(Element lookup listing)
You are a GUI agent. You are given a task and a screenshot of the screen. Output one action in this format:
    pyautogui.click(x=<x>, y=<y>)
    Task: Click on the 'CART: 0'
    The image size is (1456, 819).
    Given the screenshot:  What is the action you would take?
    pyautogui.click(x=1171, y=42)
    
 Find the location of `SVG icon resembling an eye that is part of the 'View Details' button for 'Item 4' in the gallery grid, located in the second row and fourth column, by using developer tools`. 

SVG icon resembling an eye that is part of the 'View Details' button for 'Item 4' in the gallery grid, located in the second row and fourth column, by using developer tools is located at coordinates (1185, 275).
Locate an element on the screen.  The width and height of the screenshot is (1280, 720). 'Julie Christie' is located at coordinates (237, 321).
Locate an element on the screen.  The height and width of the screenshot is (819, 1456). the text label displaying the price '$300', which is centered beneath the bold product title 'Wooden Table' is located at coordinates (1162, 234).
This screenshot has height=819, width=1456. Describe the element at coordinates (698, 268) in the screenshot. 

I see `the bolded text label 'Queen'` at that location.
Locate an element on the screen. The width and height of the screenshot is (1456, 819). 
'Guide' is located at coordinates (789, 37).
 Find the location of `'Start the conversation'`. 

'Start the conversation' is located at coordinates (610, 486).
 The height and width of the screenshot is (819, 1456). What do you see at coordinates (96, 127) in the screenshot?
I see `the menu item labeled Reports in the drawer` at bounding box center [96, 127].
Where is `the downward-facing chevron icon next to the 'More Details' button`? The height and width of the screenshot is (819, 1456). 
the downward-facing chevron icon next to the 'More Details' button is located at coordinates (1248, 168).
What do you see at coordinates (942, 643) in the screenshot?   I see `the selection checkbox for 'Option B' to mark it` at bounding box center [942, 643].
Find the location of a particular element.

What the task asks
Print the listing above again, word for word, from start to finish.

The output
You are a GUI agent. You are given a task and a screenshot of the screen. Output one action in this format:
    pyautogui.click(x=<x>, y=<y>)
    Task: Click on the 'CART: 0'
    The image size is (1456, 819).
    Given the screenshot:  What is the action you would take?
    pyautogui.click(x=1171, y=42)
    
 Find the location of `SVG icon resembling an eye that is part of the 'View Details' button for 'Item 4' in the gallery grid, located in the second row and fourth column, by using developer tools`. 

SVG icon resembling an eye that is part of the 'View Details' button for 'Item 4' in the gallery grid, located in the second row and fourth column, by using developer tools is located at coordinates (1185, 275).
Locate an element on the screen.  The width and height of the screenshot is (1280, 720). 'Julie Christie' is located at coordinates (237, 321).
Locate an element on the screen.  The height and width of the screenshot is (819, 1456). the text label displaying the price '$300', which is centered beneath the bold product title 'Wooden Table' is located at coordinates (1162, 234).
This screenshot has height=819, width=1456. Describe the element at coordinates (698, 268) in the screenshot. 

I see `the bolded text label 'Queen'` at that location.
Locate an element on the screen. The width and height of the screenshot is (1456, 819). 
'Guide' is located at coordinates (789, 37).
 Find the location of `'Start the conversation'`. 

'Start the conversation' is located at coordinates (610, 486).
 The height and width of the screenshot is (819, 1456). What do you see at coordinates (96, 127) in the screenshot?
I see `the menu item labeled Reports in the drawer` at bounding box center [96, 127].
Where is `the downward-facing chevron icon next to the 'More Details' button`? The height and width of the screenshot is (819, 1456). 
the downward-facing chevron icon next to the 'More Details' button is located at coordinates (1248, 168).
What do you see at coordinates (942, 643) in the screenshot?   I see `the selection checkbox for 'Option B' to mark it` at bounding box center [942, 643].
Find the location of a particular element.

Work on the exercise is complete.